Your copy should match the records below exactly, except for the pictures.
* * *
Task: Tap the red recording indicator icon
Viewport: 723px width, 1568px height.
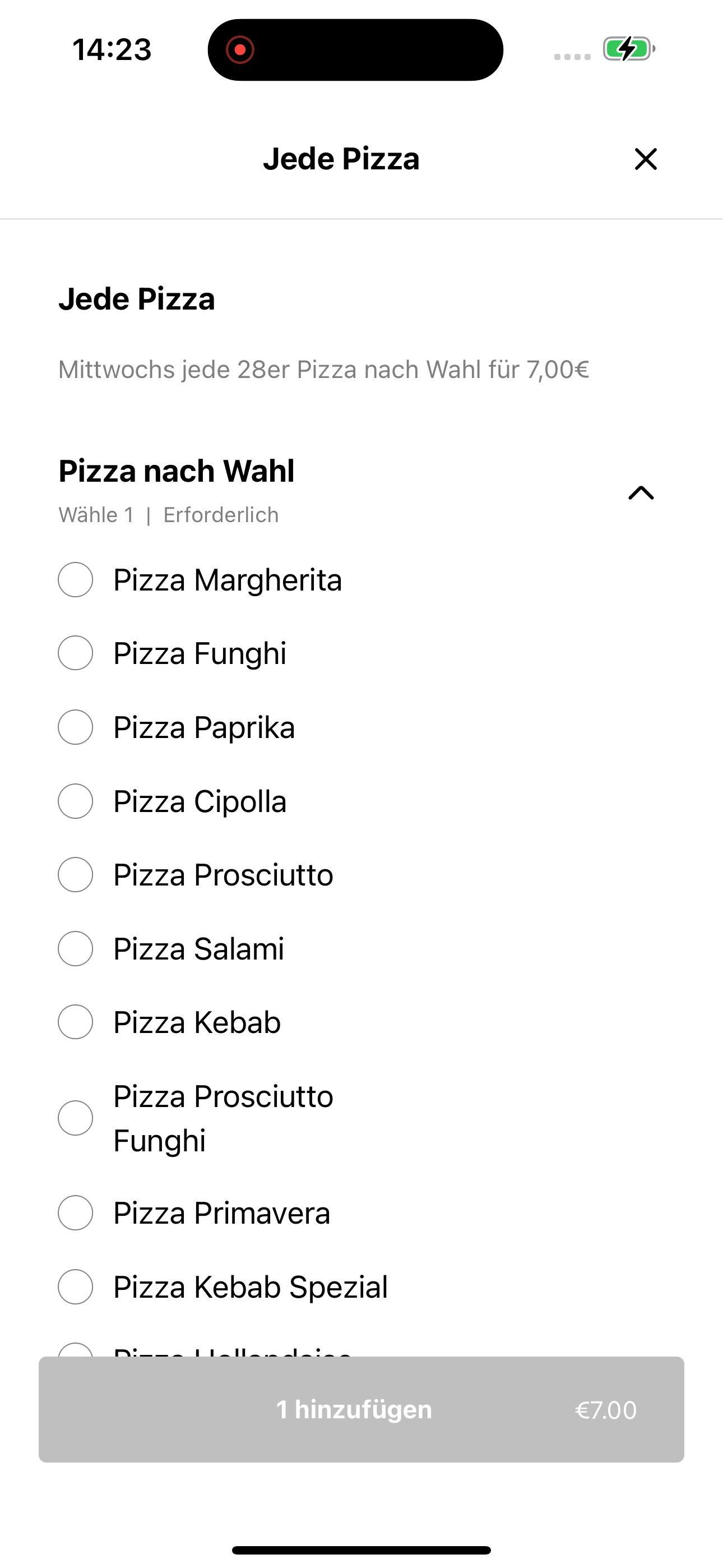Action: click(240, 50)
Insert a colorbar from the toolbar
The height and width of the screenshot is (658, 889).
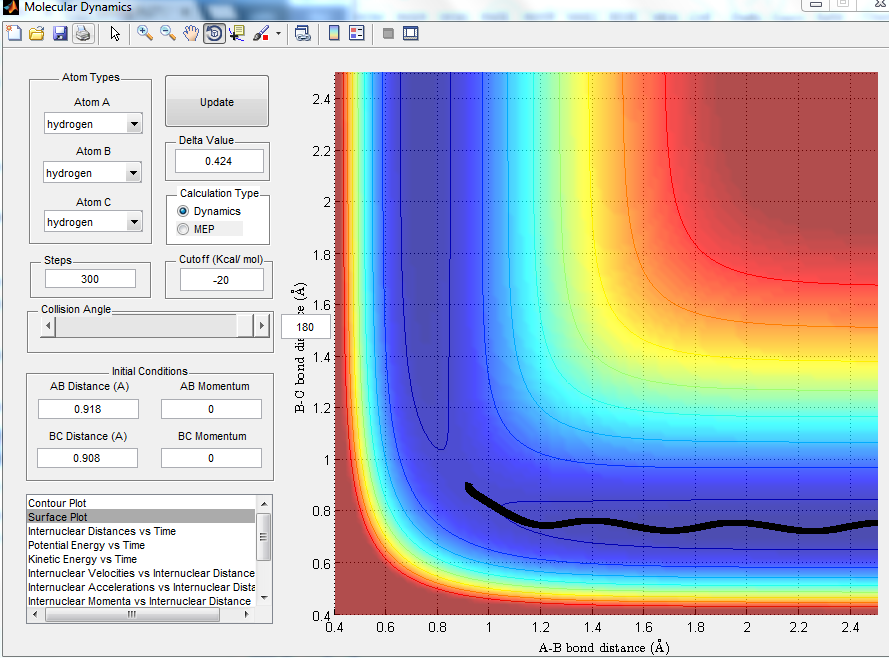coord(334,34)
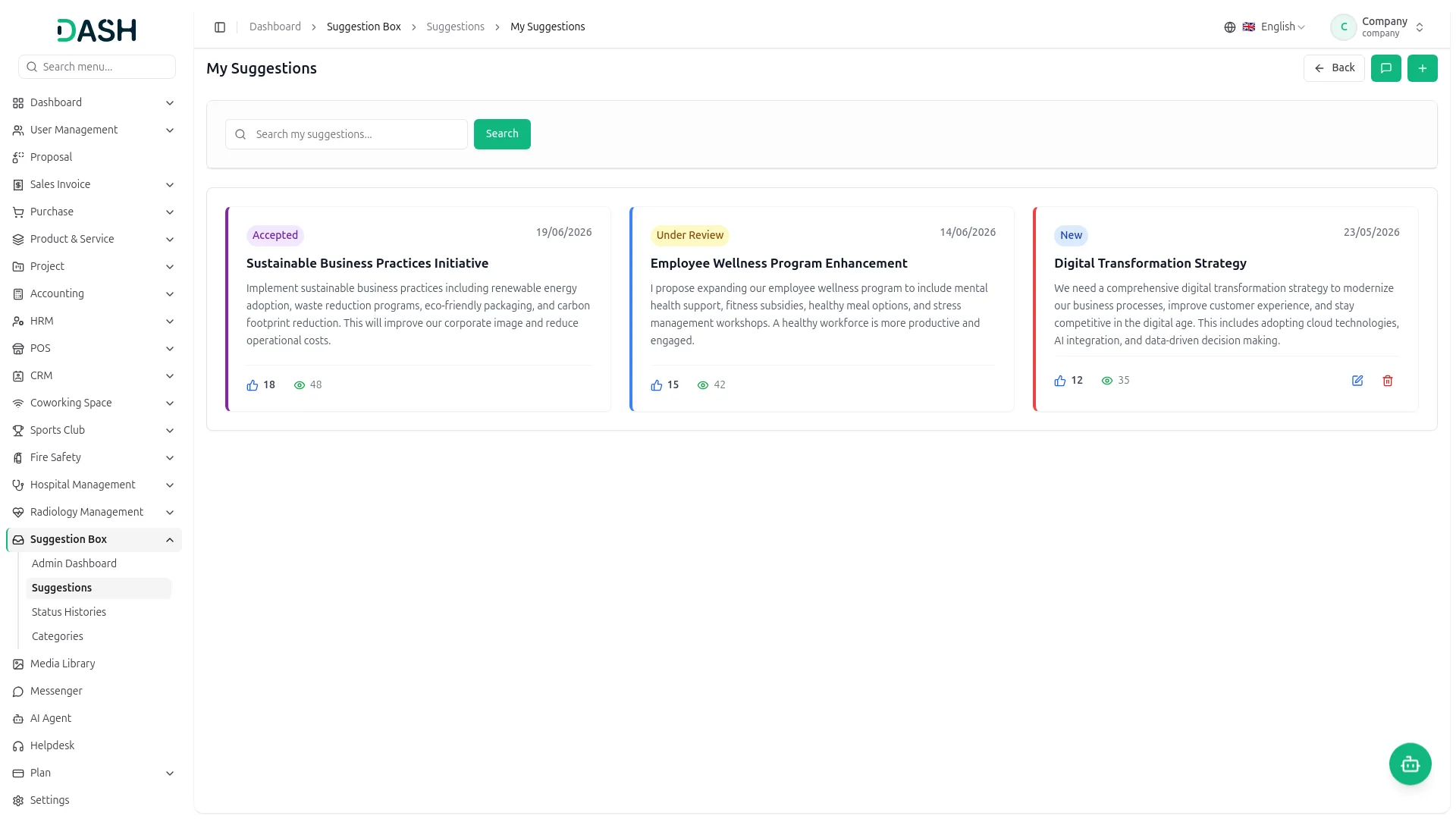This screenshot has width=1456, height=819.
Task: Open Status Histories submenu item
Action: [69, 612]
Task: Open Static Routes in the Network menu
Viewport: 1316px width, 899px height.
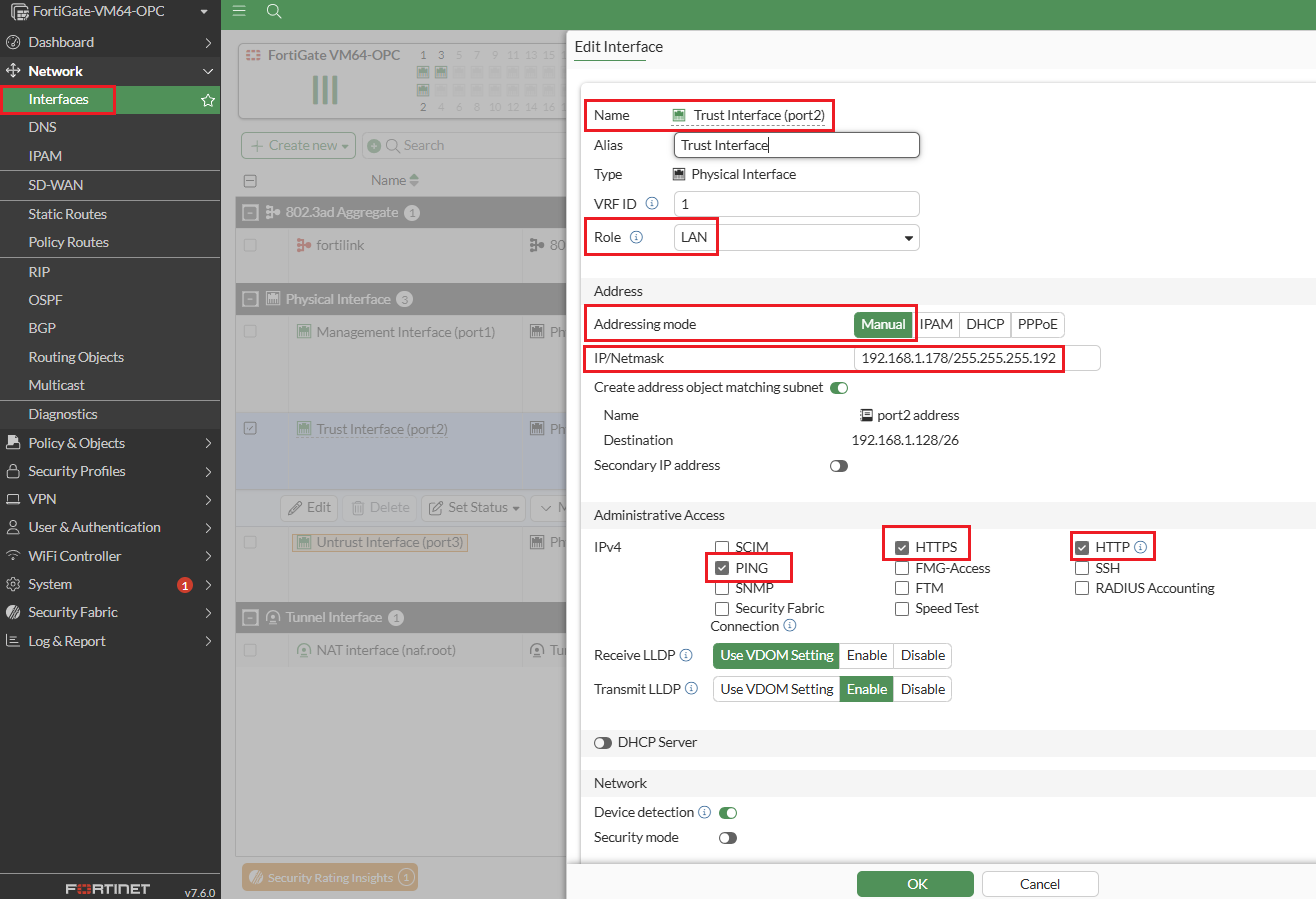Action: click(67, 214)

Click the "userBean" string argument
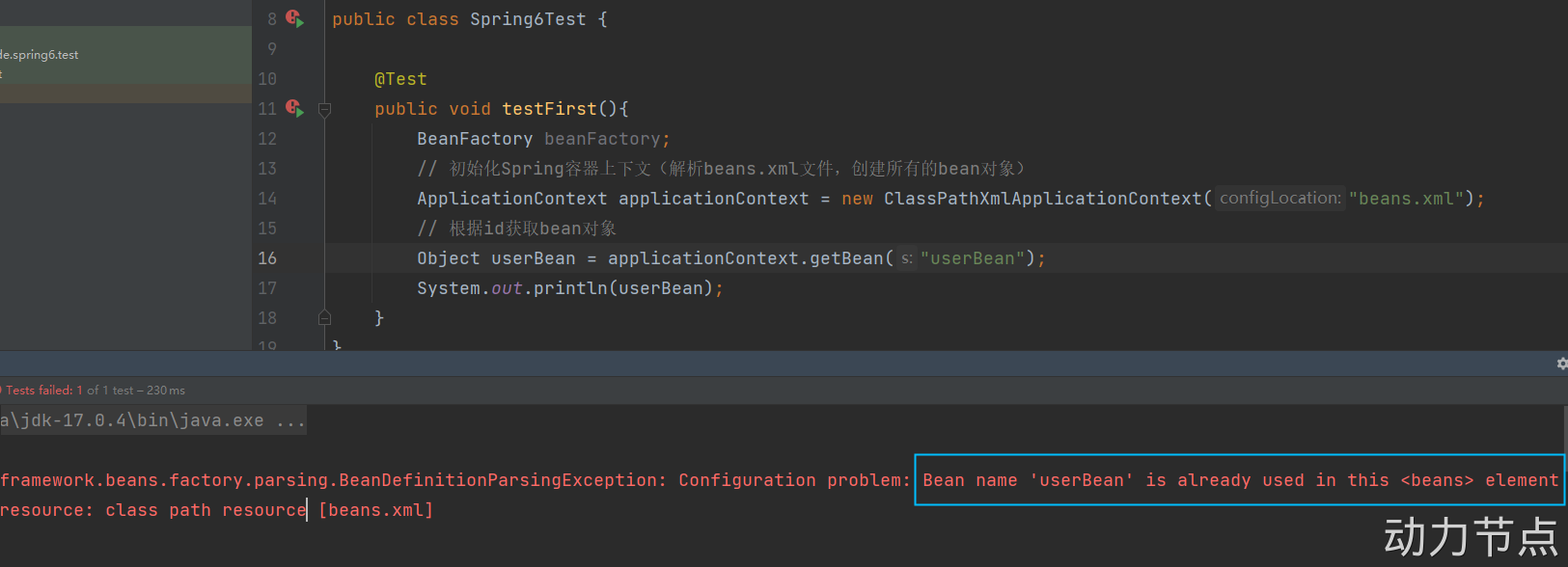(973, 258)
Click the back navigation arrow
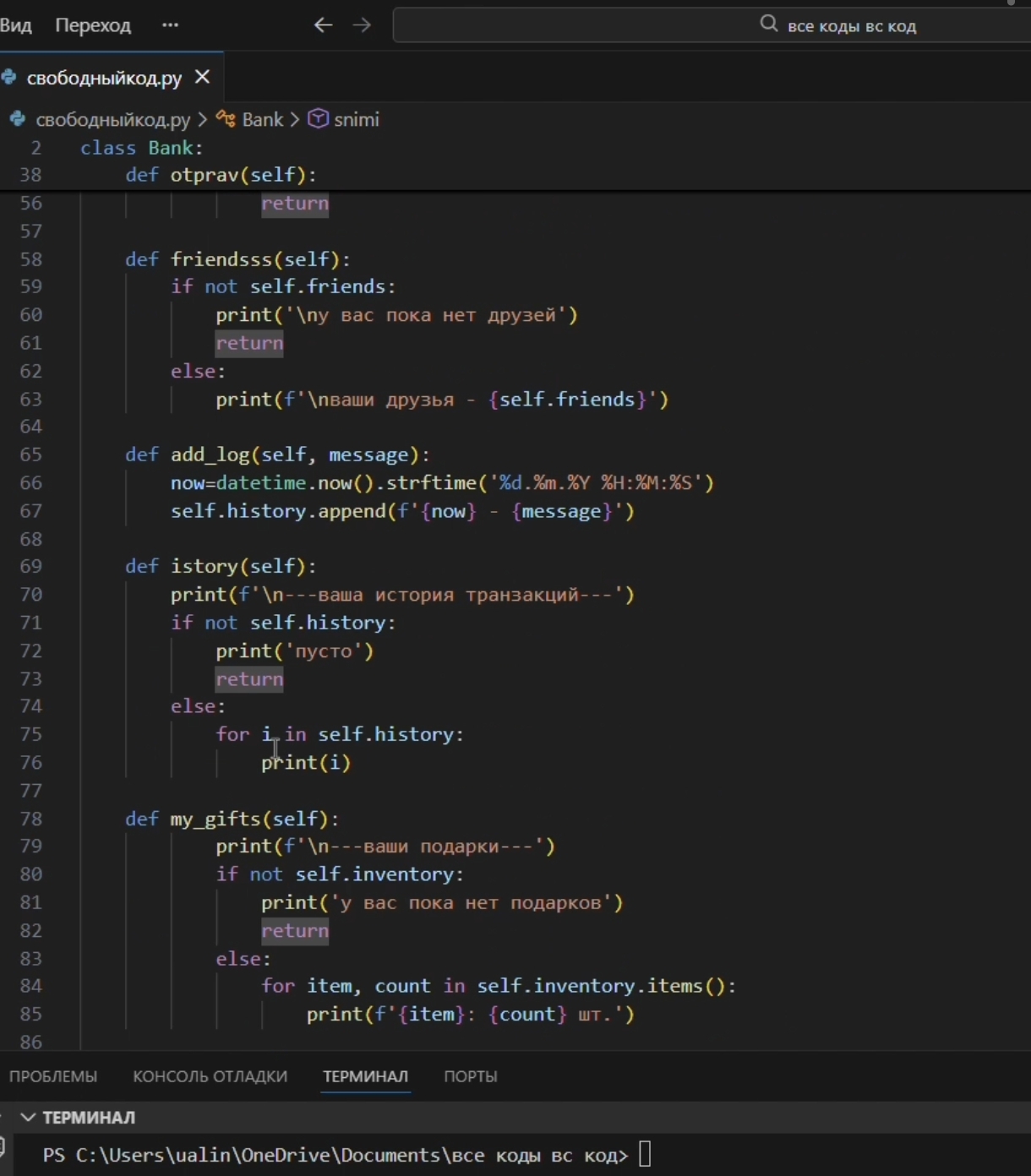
* * *
- _COMPLETED TASK_
Task: Tap the red recording indicator icon
Viewport: 723px width, 1568px height.
Action: click(240, 50)
Insert a colorbar from the toolbar
The height and width of the screenshot is (658, 889).
coord(334,34)
This screenshot has width=1456, height=819.
Task: Open Status Histories submenu item
Action: [69, 612]
Task: Open Static Routes in the Network menu
Viewport: 1316px width, 899px height.
Action: click(67, 214)

Click the "userBean" string argument
(973, 258)
Click the back navigation arrow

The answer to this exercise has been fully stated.